Mochida H, Kikuchi S
Department of Orthopedic Surgery, Fukushima Medical College, Japan.
Clin Orthop Relat Res. 1995 Nov(320):88-94.
Injury to the infrapatellar branch of the saphenous nerve has been reported as a complication of arthroscopic examination and surgery of the knee. The authors studied the anatomic distribution of this branch in cadavers, and investigated the incidence of this complication in 68 patients. The results of anatomic study showed that blind puncture is safe within an approximate 30-mm area from the medial margin of the patella at the level of midpatella, and within an approximate 10-mm area from the medial margin of the patellar ligament at the level of the distal pole of the patella. In 30% of examined cadavers, the infrapatellar branch of the saphenous nerve transverses and runs laterally before it crosses the proximal edge of the tibia. Anatomic findings indicated that blind puncture to the knee in a 90 degrees flexion position should be done horizontally and parallel to the articular surface to reduce the incidence of nerve injury. The results of this study of patients who had arthroscopy from 1990 to 1991 revealed a 22.2% incidence rate of sensory disturbances in the area where the infrapatellar branch is distributed. The incidence can be minimized by clarifying the distribution of the infrapatellar nerve branch in relation to palpable landmarks.

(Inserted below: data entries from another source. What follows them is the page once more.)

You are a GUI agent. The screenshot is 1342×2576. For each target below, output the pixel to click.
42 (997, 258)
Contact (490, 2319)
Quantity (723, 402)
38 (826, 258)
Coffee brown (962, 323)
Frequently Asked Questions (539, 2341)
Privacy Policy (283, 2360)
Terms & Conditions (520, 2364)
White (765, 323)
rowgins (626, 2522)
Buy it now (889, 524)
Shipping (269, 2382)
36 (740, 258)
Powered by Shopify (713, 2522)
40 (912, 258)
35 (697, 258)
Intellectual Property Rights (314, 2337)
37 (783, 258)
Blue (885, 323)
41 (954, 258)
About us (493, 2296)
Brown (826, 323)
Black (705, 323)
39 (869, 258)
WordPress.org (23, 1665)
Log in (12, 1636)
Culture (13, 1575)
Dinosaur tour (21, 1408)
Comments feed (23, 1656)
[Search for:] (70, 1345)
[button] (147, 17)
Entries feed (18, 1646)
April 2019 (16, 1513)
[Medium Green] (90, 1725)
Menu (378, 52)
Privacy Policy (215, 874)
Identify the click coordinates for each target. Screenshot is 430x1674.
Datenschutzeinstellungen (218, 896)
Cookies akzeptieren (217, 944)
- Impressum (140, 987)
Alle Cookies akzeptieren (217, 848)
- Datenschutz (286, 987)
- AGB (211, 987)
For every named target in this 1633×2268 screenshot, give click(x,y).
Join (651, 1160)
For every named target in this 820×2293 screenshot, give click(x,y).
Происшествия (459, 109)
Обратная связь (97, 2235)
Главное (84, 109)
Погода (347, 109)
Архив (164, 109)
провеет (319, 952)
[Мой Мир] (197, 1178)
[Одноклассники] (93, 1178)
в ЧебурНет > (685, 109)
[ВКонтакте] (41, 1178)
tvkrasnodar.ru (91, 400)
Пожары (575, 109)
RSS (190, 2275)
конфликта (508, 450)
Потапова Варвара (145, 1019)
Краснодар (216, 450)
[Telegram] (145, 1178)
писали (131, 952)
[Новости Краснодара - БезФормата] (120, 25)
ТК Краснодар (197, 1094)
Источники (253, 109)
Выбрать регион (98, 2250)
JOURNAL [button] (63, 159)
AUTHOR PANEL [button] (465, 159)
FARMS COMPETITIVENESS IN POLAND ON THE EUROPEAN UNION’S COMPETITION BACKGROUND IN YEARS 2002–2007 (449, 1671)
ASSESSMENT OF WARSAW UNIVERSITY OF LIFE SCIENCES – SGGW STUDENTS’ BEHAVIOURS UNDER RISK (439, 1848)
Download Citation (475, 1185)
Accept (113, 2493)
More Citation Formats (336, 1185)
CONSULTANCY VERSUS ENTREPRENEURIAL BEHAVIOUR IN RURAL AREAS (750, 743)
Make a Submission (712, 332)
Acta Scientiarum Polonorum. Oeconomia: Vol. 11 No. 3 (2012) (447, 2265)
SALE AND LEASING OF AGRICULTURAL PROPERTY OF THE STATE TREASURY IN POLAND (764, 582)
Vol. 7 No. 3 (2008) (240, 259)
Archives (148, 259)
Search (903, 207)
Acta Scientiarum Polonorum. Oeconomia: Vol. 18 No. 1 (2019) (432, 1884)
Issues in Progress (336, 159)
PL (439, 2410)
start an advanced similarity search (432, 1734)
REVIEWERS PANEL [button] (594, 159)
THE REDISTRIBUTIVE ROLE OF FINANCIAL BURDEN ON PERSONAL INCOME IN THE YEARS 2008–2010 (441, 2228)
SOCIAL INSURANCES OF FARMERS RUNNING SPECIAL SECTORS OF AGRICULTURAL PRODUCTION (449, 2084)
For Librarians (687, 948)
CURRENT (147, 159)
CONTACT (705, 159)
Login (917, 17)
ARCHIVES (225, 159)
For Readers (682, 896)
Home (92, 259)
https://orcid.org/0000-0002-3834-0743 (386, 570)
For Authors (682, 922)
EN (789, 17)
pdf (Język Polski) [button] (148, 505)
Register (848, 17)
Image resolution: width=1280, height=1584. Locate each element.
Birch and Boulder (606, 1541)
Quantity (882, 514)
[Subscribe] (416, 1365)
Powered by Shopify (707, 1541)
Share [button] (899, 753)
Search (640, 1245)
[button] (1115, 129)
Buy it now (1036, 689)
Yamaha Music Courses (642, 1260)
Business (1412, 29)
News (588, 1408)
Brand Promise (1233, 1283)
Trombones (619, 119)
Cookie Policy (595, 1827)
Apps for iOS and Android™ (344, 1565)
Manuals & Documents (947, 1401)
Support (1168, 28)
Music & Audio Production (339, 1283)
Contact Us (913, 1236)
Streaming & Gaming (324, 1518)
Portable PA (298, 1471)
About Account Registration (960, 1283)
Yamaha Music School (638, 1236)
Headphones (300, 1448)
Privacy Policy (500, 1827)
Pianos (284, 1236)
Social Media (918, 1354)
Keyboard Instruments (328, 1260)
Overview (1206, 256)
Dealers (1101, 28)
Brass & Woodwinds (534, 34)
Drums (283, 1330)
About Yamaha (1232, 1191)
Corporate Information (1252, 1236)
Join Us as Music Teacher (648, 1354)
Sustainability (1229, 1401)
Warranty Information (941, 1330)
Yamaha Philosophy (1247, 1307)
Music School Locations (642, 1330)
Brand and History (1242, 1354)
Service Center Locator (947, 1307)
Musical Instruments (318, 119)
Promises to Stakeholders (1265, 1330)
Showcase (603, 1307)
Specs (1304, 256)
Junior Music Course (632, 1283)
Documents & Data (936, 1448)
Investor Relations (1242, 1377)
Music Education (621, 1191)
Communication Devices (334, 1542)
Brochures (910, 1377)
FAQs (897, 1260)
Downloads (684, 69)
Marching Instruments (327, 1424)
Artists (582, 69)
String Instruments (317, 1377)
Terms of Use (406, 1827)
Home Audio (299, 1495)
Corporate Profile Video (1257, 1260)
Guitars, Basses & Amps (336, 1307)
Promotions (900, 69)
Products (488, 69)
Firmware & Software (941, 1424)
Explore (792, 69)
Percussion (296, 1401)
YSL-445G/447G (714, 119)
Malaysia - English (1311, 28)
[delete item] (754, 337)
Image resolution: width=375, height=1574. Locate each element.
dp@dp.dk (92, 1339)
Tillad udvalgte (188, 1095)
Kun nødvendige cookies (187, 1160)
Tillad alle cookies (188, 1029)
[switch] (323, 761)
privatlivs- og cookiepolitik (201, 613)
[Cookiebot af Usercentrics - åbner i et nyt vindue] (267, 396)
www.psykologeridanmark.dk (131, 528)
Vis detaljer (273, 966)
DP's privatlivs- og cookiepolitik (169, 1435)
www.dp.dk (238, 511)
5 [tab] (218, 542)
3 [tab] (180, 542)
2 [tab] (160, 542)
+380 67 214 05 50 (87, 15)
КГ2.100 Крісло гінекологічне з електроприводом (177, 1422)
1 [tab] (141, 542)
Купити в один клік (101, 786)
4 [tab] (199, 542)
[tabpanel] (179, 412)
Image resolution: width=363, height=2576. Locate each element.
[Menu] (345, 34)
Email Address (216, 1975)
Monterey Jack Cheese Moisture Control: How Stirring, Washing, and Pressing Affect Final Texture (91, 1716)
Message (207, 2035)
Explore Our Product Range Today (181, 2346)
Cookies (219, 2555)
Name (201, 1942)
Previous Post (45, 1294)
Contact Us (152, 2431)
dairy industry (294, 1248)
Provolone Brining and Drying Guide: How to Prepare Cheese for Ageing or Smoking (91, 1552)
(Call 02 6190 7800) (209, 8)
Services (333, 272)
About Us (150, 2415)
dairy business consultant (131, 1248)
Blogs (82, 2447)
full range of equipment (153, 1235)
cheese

据报道,隐神经髌下支损伤是膝关节关节镜检查及手术的一种并发症。作者研究了该分支在尸体中的解剖分布,并调查了68例患者中此并发症的发生率。解剖学研究结果表明,在髌骨中点水平距髌骨内侧缘约30毫米的区域内,以及在髌骨远端水平距髌韧带内侧缘约10毫米的区域内进行盲目穿刺是安全的。在30%的受试尸体中,隐神经髌下支在穿过胫骨近端边缘之前横向并向外侧走行。解剖学发现提示,在膝关节屈曲90度位进行盲目穿刺时应与关节面平行且水平进针,以降低神经损伤的发生率。对1990年至1991年接受关节镜检查的患者的研究结果显示,髌下支分布区域感觉障碍的发生率为22.2%。通过明确髌下神经分支相对于可触及标志的分布,可将该发生率降至最低。